I drive a 2005 Toyota Highlander with a four cylinder automatic transmission. During the last great snow storm, I started using my ETC Snow button even when I wasn’t driving on snow. It reduced rpms and really seemed to increase gas milage. What happens if I push that button every time I start out (all year long)? Will it hurt, or just increase my gas milage?
All it does is make the car start out in 2nd gear. It probably won’t hurt anything to drive around with it on all the time, but I’ll bet you can replicate any gas mileage gains you’re seeing just by accelerating more gently.
Thanks for the response. Yes, it is apparent that the car starts out in a higher gear, but there is more going on than that. With the ETC Snow button pushed, the rpms are lower at any speed than they are without it. Without the button pushed, while cruising at 70 mph, it shows 32-3400 rpms. With the button pushed, it barely hits 3000, and so on down. So, I don’t think the first response can be entirely correct. There may be some significant improvement in gas use when moving out from a stop, but that is not all that is happening. What else is going on? Any ideas?
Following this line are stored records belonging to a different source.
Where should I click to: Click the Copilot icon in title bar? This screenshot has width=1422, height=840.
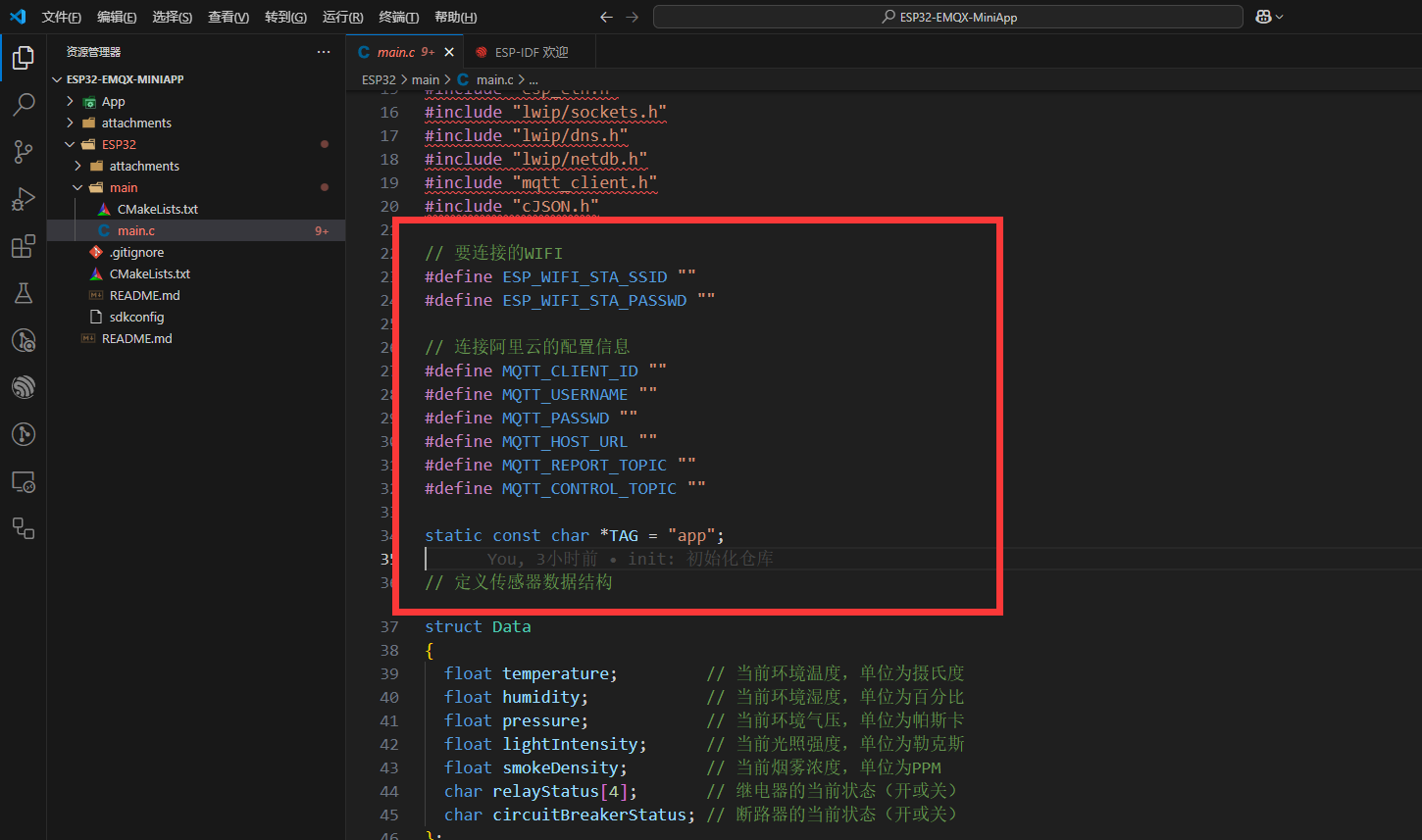tap(1264, 17)
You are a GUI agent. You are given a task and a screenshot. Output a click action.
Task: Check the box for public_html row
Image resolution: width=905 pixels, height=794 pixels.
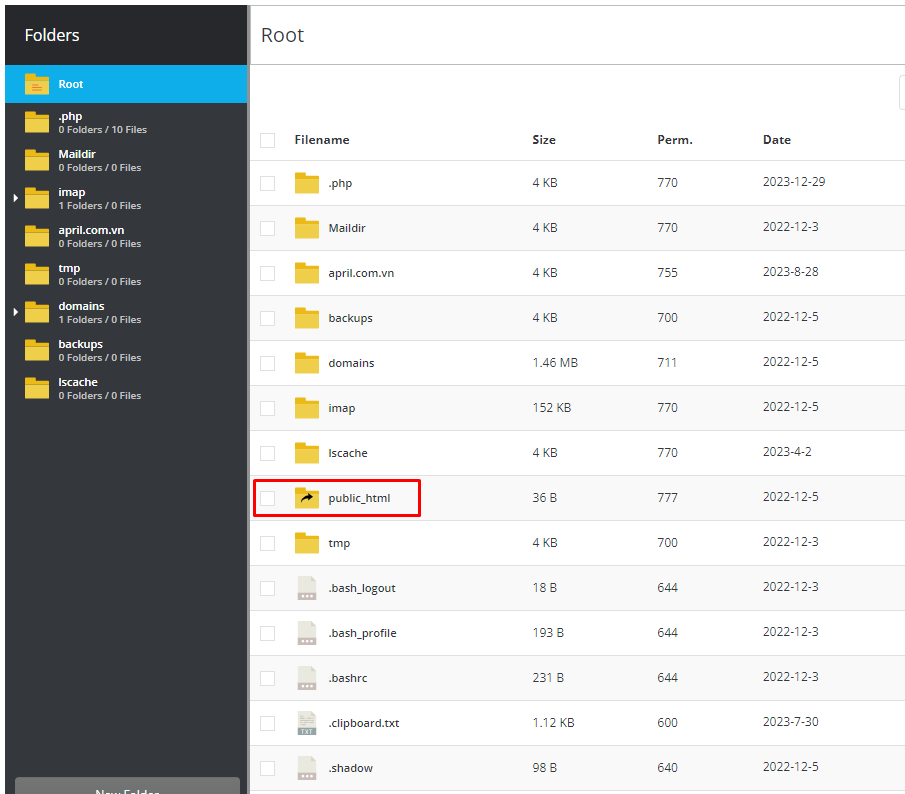click(x=267, y=498)
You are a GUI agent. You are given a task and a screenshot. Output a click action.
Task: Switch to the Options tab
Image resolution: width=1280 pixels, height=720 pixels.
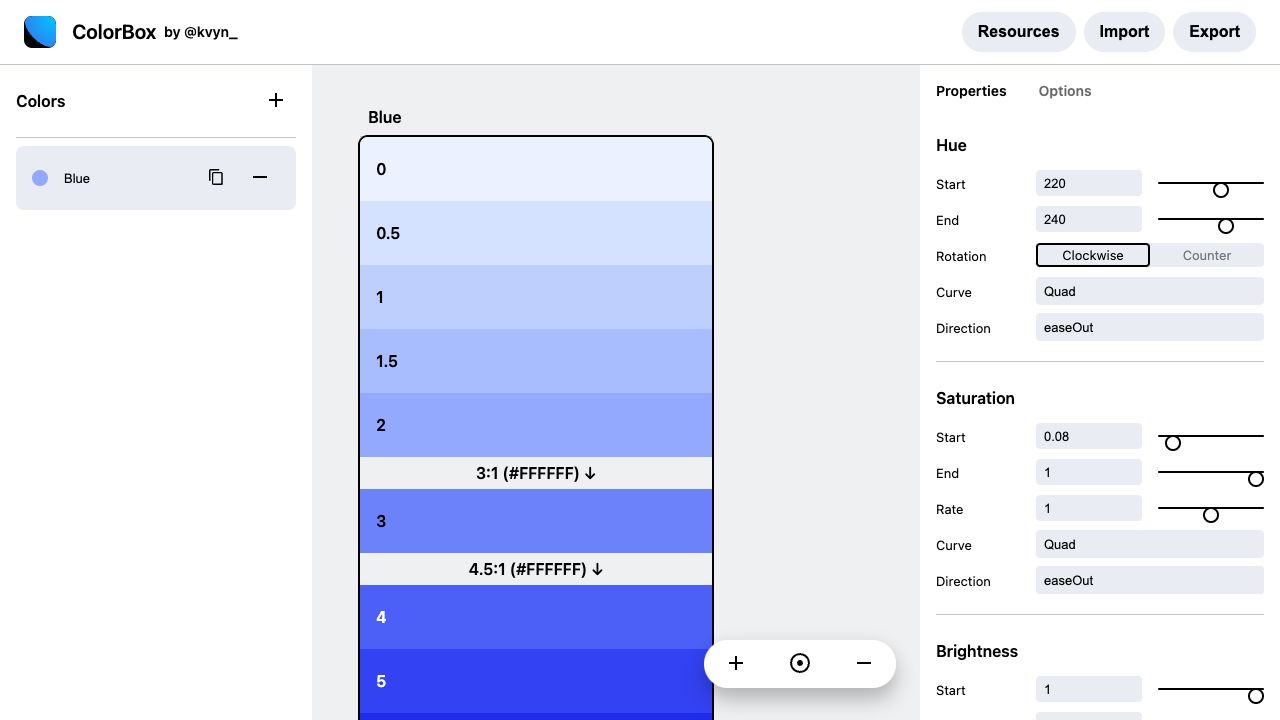pyautogui.click(x=1065, y=91)
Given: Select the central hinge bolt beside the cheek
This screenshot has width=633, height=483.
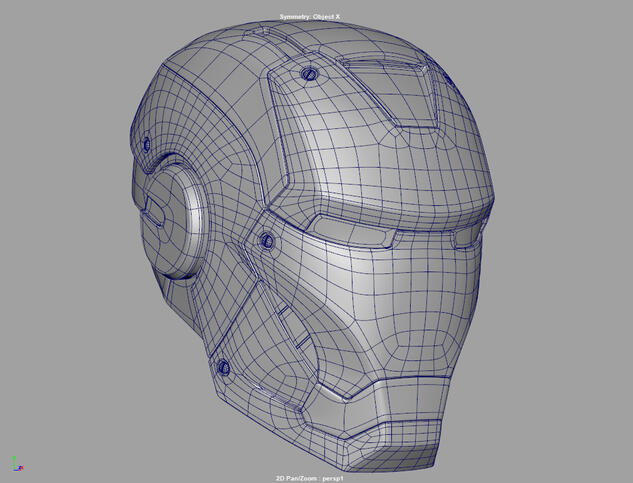Looking at the screenshot, I should pyautogui.click(x=268, y=240).
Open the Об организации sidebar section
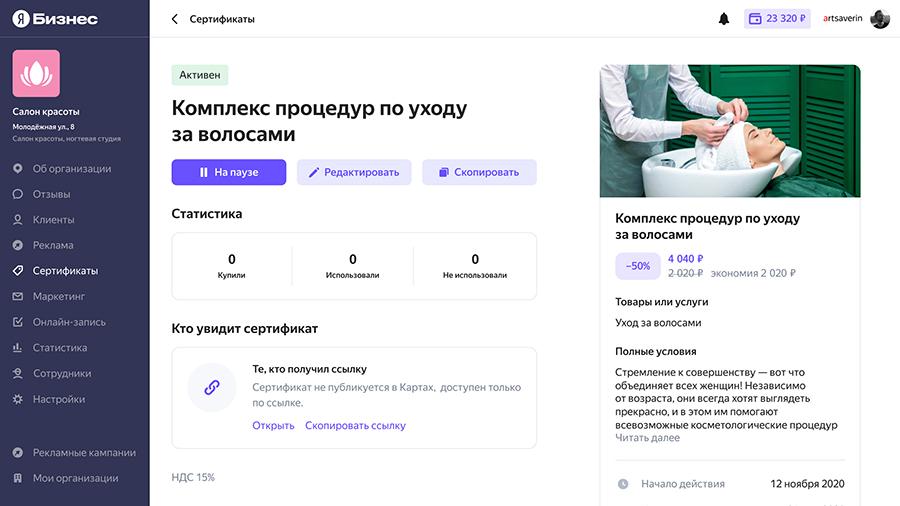Image resolution: width=900 pixels, height=506 pixels. pos(71,168)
What does the owner’s manual say about it? Does it admonish you to only use it in the snow?
I believe ETC stands for electronic traction control, which limits power to the wheels. What you are doing can be done by being gentle on the gas pedal.
How much does it increase your gas mileage?
Others have noticed the drop in rpm with the “snow” button ON; but, have no technical explanation. It must be one of those “Toyota intellectual property” secrets. http://www.toyotanation.com/forum/showthread.php?t=222264
It may also make the kick-down less sensitive (I’ve found on Toyotas and most Japanese automatics that they are very sensitive compared to most domestic cars), but again, any fuel economy advantage given by the transmission’s snow mode could probably be replicated by just not using as much right pedal.
I’ll check the milage again in a day or two and post it. The first attempt didn’t work because the trip odometer had not been zeroed out before that. Driving last week and this coming week will be almost all local trips (to and from work, gym and shopping). Next Monday I plan to drive to Richmond and back, and that will put about 200 road miles on. That should give me a good comaprison.